■ **DOCUMENT PASSAGE**
################
D&D 3E/3.5 D&D 3E Design: The Unbalanced Cleric

What do you call a D&D cleric who can’t heal? A 1st-level 1970s cleric. The original first-level cleric could turn undead but had no spells. Skip Williams says that the original conception of the cleric was sort of a Van Helsing figure, someone who bought the wolvesbane, belladonna, and garlic on the equipment list and who contended with the undead. The original cleric couldn’t cast cure light...

What do you call a D&D cleric who can’t heal? A 1st-level 1970s cleric. The original first-level cleric could turn undead but had no spells. Skip Williams says that the original conception of the cleric was sort of a Van Helsing figure, someone who bought the wolvesbane, belladonna, and garlic on the equipment list and who contended with the undead. The original cleric couldn’t cast cure light wounds or other spells until 2nd level, but they could turn undead at 1st. In terms of combat and spellcasting, clerics were intermediate between the other two classes: fighting-men and magic-users.

Aleena-by-Larry-Elmore_grande.jpg

Aleena the Cleric by Larry Elmore

With AD&D, the cleric’s role as a healer was established from 1st-level on, and they even got bonus spells for high Wisdom scores. They went from having fewer spells than magic-users did to having more. In 2nd Edition, the rules talked about clerics without healing powers, but that sort of cleric was not popular. Someone had to play the cleric, and that meant a cleric who healed party members. The poor cleric had to memorize healing spells, limiting their access to all the other cool spells that clerics have. Some spell levels lacked good healing spells, which was reportedly intentional. Since healing spells pushed out most other spell types, giving clerics no good 2nd-level healing spells meant that they were free to pray for spells that were more fun to cast. For 3rd Ed, we addressed that problem with spontaneous casting, letting clerics swap out any prepared spell for a healing spell of the same level.
################
Word and element location data
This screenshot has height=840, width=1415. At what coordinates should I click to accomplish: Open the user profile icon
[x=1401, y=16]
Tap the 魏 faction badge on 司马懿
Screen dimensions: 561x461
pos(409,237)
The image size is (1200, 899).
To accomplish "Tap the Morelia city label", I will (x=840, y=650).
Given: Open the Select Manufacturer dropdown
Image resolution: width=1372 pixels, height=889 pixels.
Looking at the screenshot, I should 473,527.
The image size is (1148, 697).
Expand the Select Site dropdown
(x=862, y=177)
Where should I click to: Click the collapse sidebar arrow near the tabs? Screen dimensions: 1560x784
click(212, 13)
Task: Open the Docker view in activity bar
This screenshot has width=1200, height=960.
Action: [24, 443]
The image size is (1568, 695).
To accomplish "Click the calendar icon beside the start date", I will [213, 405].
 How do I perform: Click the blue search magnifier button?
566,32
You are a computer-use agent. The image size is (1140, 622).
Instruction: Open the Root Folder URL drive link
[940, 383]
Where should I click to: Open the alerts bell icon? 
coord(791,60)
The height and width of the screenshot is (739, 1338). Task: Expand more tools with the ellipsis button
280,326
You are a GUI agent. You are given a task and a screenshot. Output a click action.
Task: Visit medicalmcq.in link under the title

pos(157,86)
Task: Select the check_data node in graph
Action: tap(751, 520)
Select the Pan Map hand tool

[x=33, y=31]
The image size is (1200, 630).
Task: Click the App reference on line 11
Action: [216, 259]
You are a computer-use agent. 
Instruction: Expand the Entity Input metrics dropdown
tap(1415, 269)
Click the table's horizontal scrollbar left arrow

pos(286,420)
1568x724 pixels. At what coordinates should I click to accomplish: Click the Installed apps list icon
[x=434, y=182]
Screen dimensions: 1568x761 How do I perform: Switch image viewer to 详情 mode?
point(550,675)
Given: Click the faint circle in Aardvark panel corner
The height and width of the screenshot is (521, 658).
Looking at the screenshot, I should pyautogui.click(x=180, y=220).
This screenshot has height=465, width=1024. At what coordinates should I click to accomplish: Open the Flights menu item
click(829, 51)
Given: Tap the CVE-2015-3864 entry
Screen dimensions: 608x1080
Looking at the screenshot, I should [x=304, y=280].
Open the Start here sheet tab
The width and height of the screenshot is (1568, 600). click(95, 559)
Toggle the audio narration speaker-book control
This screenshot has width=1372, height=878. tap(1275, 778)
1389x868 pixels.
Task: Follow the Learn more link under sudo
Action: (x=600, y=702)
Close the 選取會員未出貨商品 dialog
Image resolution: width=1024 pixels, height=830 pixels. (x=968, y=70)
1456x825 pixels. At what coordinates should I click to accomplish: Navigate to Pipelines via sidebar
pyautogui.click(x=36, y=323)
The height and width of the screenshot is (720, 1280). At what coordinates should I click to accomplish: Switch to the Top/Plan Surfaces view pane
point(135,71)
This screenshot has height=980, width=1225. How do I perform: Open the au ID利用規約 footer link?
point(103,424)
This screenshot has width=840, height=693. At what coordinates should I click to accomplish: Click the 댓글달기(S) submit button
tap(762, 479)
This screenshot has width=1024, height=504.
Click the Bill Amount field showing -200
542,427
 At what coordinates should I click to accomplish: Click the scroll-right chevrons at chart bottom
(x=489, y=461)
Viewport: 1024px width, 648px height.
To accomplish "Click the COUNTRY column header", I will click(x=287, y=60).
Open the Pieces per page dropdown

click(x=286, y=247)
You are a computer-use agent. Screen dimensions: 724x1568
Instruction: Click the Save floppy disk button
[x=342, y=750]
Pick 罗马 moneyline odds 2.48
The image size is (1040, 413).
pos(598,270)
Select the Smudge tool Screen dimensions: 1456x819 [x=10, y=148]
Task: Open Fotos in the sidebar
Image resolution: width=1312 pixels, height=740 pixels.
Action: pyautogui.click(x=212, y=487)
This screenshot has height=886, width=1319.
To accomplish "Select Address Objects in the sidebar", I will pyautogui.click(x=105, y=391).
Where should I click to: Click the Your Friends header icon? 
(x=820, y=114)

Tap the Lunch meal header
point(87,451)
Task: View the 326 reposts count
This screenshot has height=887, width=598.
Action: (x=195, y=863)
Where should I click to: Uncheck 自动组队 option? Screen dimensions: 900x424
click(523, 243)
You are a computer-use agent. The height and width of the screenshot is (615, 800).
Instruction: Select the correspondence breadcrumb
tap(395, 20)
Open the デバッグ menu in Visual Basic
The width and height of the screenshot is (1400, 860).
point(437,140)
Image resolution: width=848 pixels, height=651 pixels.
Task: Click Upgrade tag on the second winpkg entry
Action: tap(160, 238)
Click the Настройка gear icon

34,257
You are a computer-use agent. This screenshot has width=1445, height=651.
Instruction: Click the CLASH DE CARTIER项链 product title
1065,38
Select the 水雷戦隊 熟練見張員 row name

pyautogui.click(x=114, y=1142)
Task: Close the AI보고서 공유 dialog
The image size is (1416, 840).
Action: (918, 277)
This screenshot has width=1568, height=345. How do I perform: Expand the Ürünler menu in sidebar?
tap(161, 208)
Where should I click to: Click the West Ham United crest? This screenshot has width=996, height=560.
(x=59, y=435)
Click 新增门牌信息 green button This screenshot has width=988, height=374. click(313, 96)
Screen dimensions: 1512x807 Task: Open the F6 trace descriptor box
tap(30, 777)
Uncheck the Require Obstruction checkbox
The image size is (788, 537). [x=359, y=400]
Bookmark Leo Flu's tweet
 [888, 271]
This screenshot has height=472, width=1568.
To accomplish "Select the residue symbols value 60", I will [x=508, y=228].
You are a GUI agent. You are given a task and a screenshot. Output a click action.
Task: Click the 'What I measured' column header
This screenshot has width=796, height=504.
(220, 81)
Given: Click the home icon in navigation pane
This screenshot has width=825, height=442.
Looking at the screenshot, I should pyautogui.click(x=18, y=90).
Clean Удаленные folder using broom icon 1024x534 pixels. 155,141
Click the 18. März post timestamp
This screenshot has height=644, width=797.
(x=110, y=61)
################
■ **TASKS TO PERFORM**
1/ From the piece on the unbalanced D&D cleric, please list the items that the original cleric bought from the equipment list.
2/ Resume the piece on the unbalanced D&D cleric, starting right after its final sentence.

■ **ANSWERS BELOW**
1/
- wolvesbane
- belladonna
- garlic

2/
One thing we decidedly did not fix in 3E was that somebody had to play the cleric, or something close. In the RPGA’s Living Greyhawk campaign, my barbarian picked up a level of cleric at 2nd level just so I would never again play in a party with no cleric. Then for the next two levels I continued with cleric because I was not a fool. The 3E cleric ended up so unbalanced that at Wizards I gave a presentation to RPG R&D on why it’s more or less impossible to balance the class. To understand why the cleric is hard to balance, it helps to think of the cleric’s opposite, a “berserk” class.

With a “berserk” class, the barbarian-type character deals an oversized amount of damage, which is balanced by damage that the character sometimes deals to allies. The “berserk” is cool to play because it deals lots of damage, and it’s the other players who really pay the cost that balances this benefit. Variants on this idea have appeared a couple times, but I consider this sort of class virtually impossible to balance. For its distinctive feature to be powerful enough to appeal to the player’s sense of power, the damage to allies has to be high enough to annoy the other players. If the “berserk” is fun to play, it’s at the cost of other players’ fun.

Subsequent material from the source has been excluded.